# Is it worth it to move to Dubai from USA without a job offer



## ars0529 (Sep 22, 2010)

I am *30 years *old male. I am a *US citizen,* but I am *originally from India*. Its been like almost a year I am trying to get a job here in USA, but I never get lucky enough to get one. I don't know anybody neither in Dubai nor in Abu Dhabi. 


Ok.. in short here is the story. :focus:

I have an MBA (Finance) from USA, two undergrad degrees one in Accounting and the other one is in Finance, and an Associate degree in Business Administration. I have about 5 years of experience in both IT and finance field (private sector, with small firms). In past I worked as an IT Analyst, Associate Financial Analyst, Business Financial Analyst etc. I have very good understanding of numbers, softwares, IT etc. 

Now my question is... 

Should I move to Dubai or Abu Dhabi without any Job offer, is it really worth to take this risk ? 

Should I take this risk, and move there and then start a job haunting ?

thanks


----------



## Lenochka (Apr 19, 2008)

errr...read the sticky thread on top "things you need to know" or something like that...

basically you CANNOT just come to Dubai or AbuDhabi without a job...you need a sponsor (employer) who will provide/sponsor you a work / residence permit....

the only option is to come on a visit visa, stay for 30 days, hunt for jobs..and do visa runs all 30 days....needless to say that with a tourist visa you can't do a lot of quite essential things (buy a car, rent a flat, etc)


----------



## Jynxgirl (Nov 27, 2009)

Would need to have significant amount of savings to live off of until finding a job or then hoping back over the great blue if should not find something suitable. Hotels here can be quite expensive.


----------



## ars0529 (Sep 22, 2010)

I dont need to apply for a visit visa. I cant stay in UAE upto 30 days without any hassling. MY question was *"Does it really worth it or not " *


Thanks


----------



## xabiaxica (Jun 23, 2009)

ars0529 said:


> I dont need to apply for a visit visa. I cant stay in UAE upto 30 days without any hassling. MY question was *"Does it really worth it or not " *
> 
> 
> Thanks


I think the answer would be the same if you were considering moving to any country without a job


it's a gamble


if you get a job & all required permissions within the 30 day limit then yes, it's worth the gamble

if you don't & have to leave having spent however much it costs you, then no


if you can afford to waste the money & are prepared to then give it a try

if not, don't


----------



## ars0529 (Sep 22, 2010)

xabiachica said:


> I think the answer would be the same if you were considering moving to any country without a job
> 
> 
> it's a gamble
> ...


 Love it .. thanks.. I am not ready for this gambling...


----------



## Elphaba (Jan 24, 2008)

ars0529 said:


> <snip>
> 
> Should I take this risk, and move there and then start a job *haunting* ?
> 
> thanks


Is it Halloween already? :spider::evil:


----------



## dizzyizzy (Mar 30, 2008)

ars0529 said:


> I dont need to apply for a visit visa. I cant stay in UAE upto 30 days without any hassling. MY question was *"Does it really worth it or not " *
> 
> 
> Thanks


That is entirely up to you - you can not expect to get such answer from people in a forum who don't know you at all nor what your priorities or values are.
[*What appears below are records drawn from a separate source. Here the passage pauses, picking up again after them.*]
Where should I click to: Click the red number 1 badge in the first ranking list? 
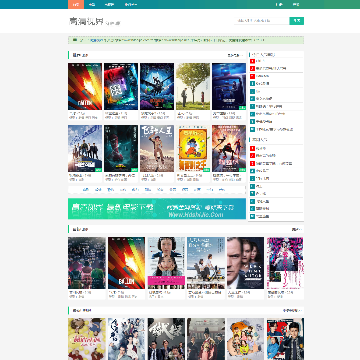tap(253, 61)
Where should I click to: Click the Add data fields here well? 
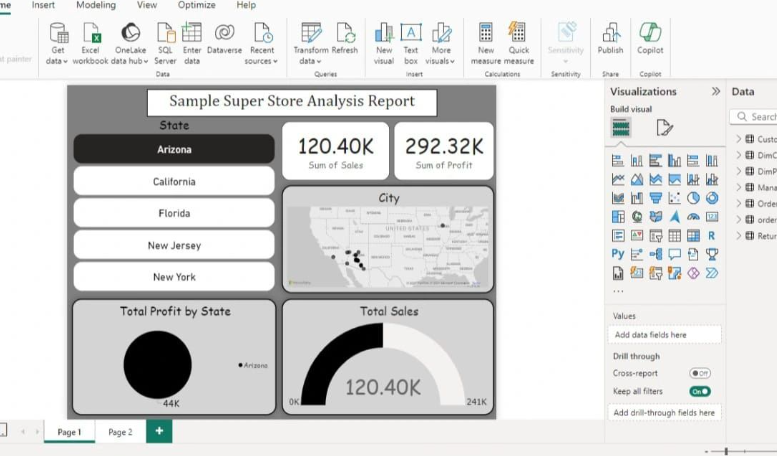(665, 335)
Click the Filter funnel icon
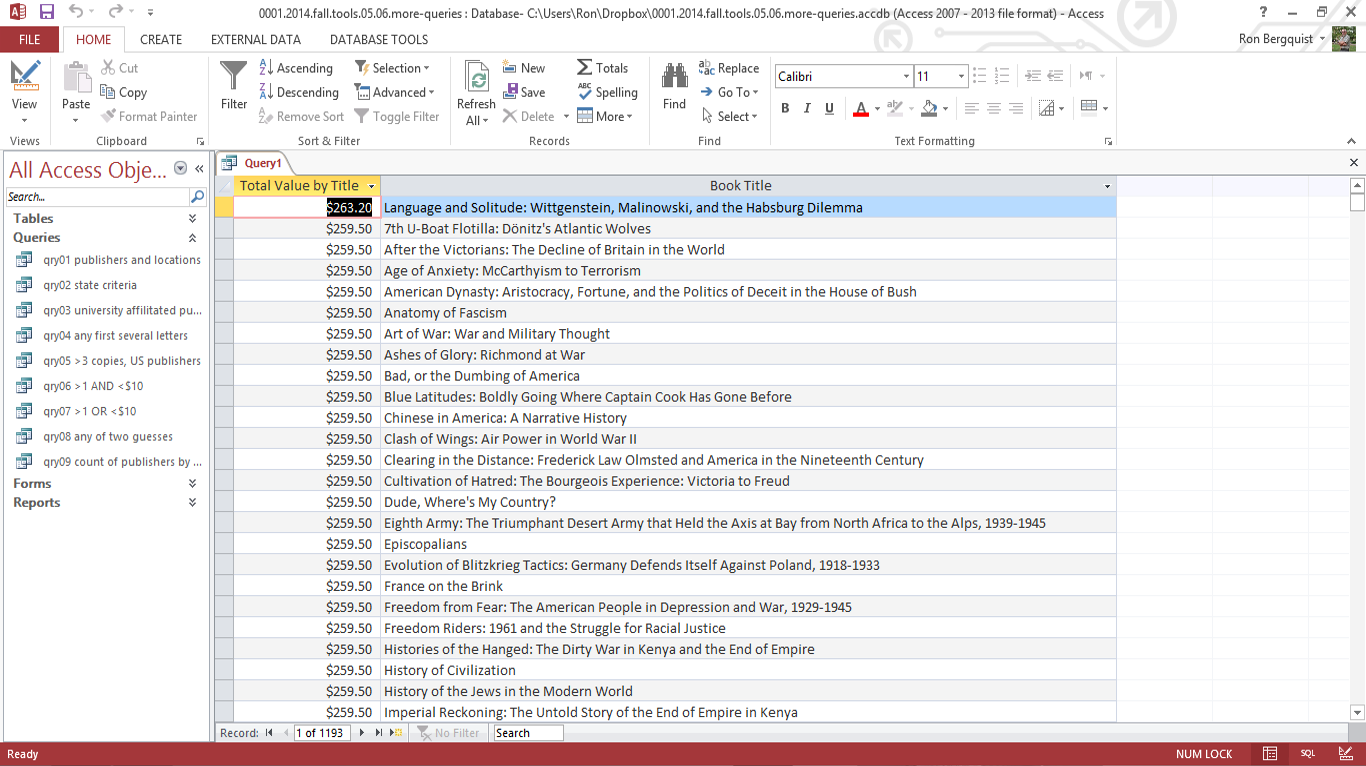Screen dimensions: 1366x766 (233, 76)
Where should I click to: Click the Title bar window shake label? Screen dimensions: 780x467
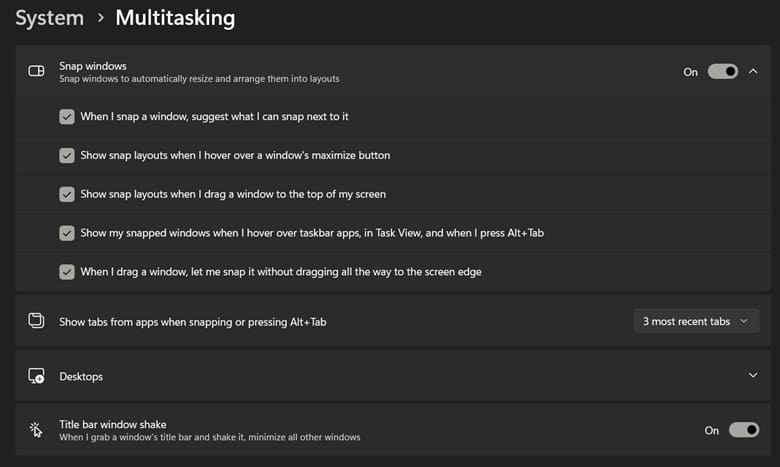[113, 424]
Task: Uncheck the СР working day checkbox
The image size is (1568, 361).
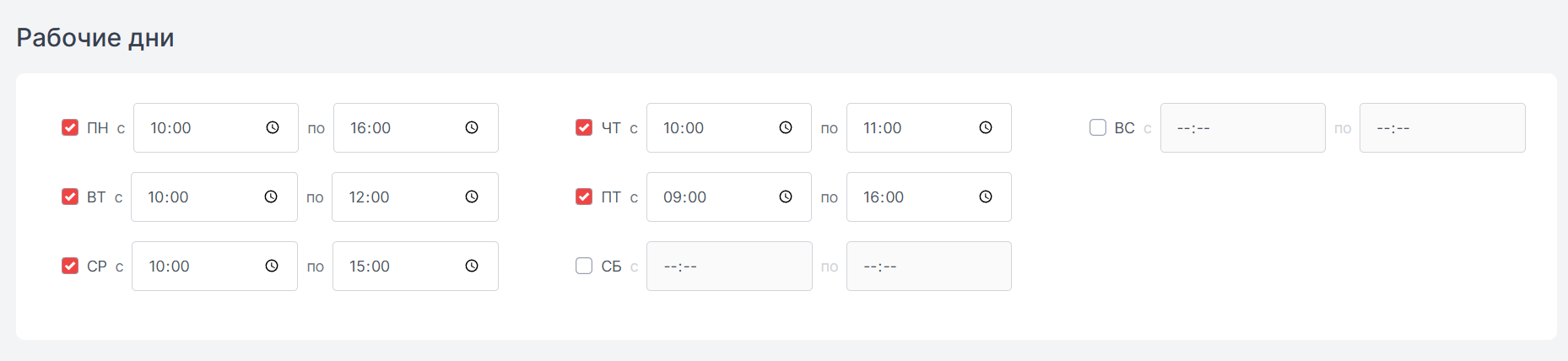Action: coord(70,266)
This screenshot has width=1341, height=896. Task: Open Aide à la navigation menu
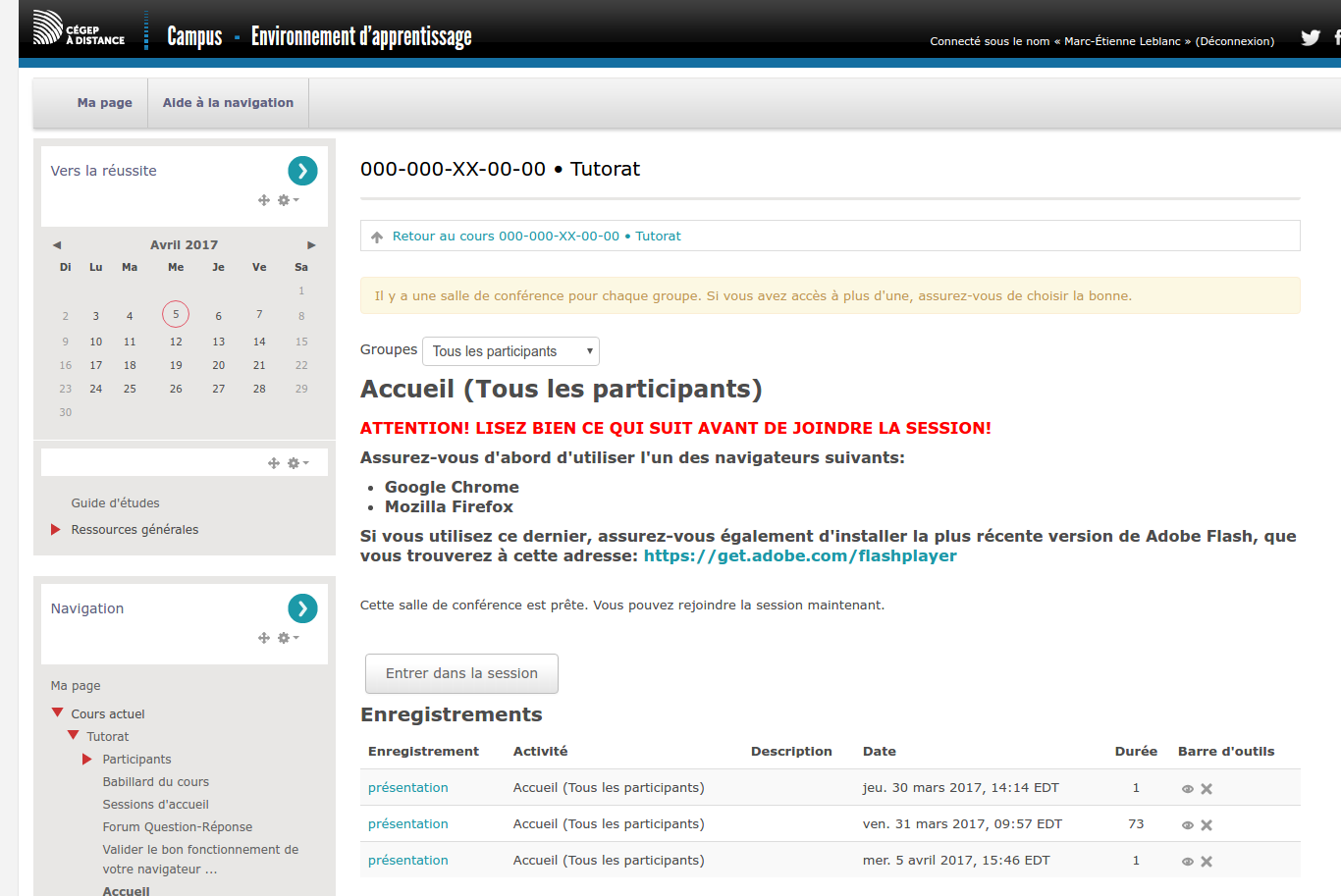tap(228, 103)
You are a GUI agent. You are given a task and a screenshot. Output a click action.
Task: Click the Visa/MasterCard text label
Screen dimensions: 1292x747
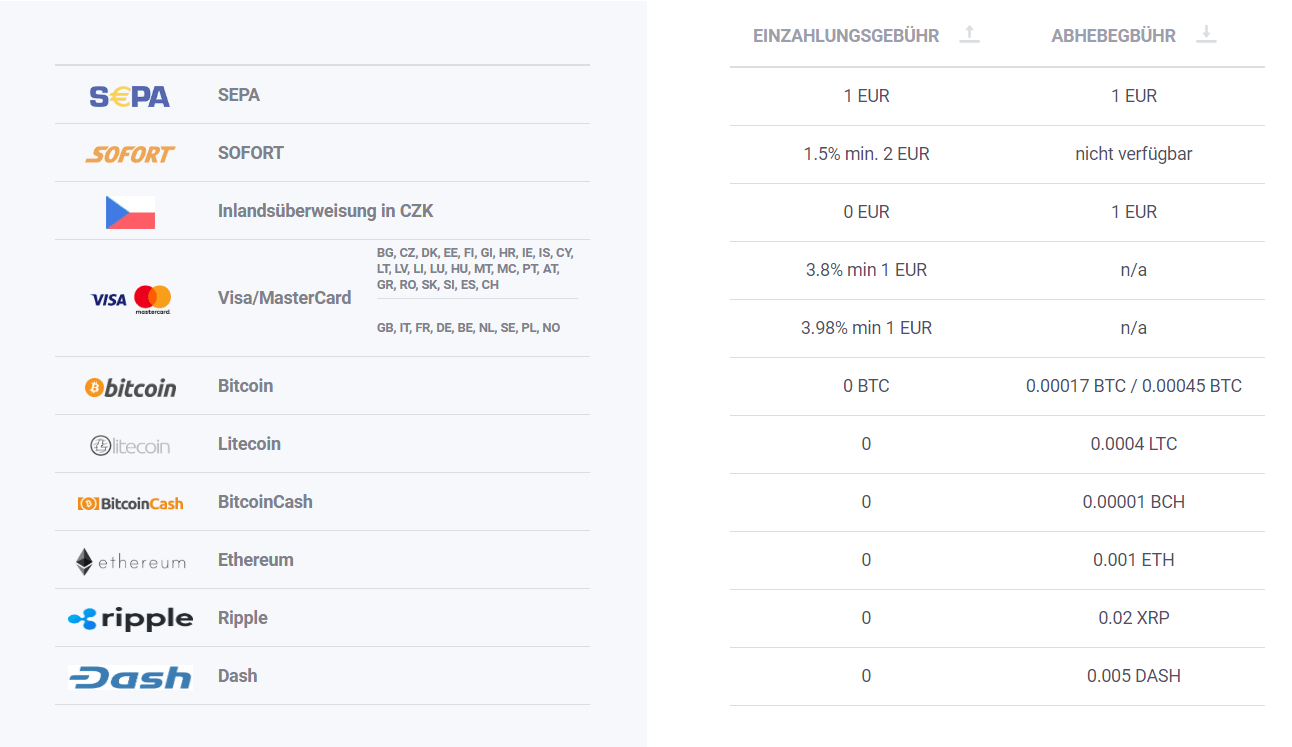[x=284, y=298]
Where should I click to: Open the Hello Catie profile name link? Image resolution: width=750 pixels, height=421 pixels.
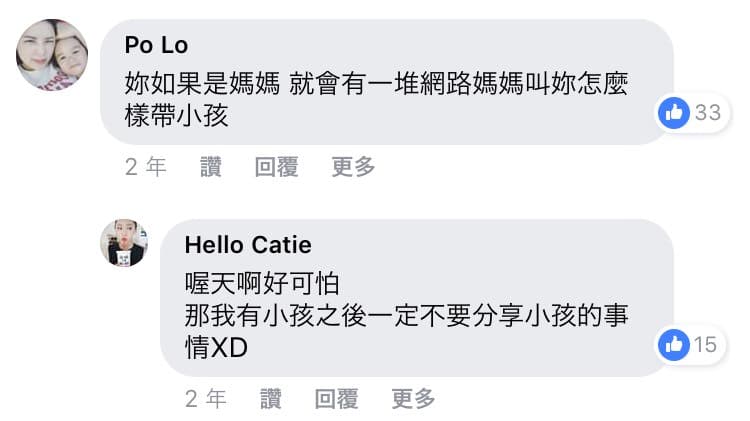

There are both risks and opportunities - you might get lucky and find a job within a month, you might not, and end up spending all your hard earned savings. If you do find a job, then it will be worth it. If you don't then it won't be worth it! And for some people just living the experience of being overseas and meeting people from all walks of life is worth it, regardless of if they found a job or not. I also know people in Dubai with good jobs who say moving here was not worth the hassle for them...


----------



## xabiaxica (Jun 23, 2009)

Elphaba said:


> Is it Halloween already? :spider::evil:


either that or a


----------



## Lenochka (Apr 19, 2008)

errr...I gave you that option in my reply....and as other posters said...

how can someone else make that very personal call for you ?


----------



## Nightshadow (Sep 21, 2010)

dizzyizzy said:


> That is entirely up to you - you can not expect to get such answer from people in a forum who don't know you at all nor what your priorities or values are.
> 
> There are both risks and opportunities - you might get lucky and find a job within a month, you might not, and end up spending all your hard earned savings. If you do find a job, then it will be worth it. If you don't then it won't be worth it! And for some people just living the experience of being overseas and meeting people from all walks of life is worth it, regardless of if they found a job or not. I also know people in Dubai with good jobs who say moving here was not worth the hassle for them...


Well said DizzyIzzy! 

To the original poster: I am doing the same thing, moving there without a job but fortunately for me, my girlfriend / fiancee is already there so I have the luxury of spending a few months looking. (Although Ill admit this is even more terrifying than being on your own, as I have to answer to her... hahahaha, a joke) 

Whatever you decide, good luck!


----------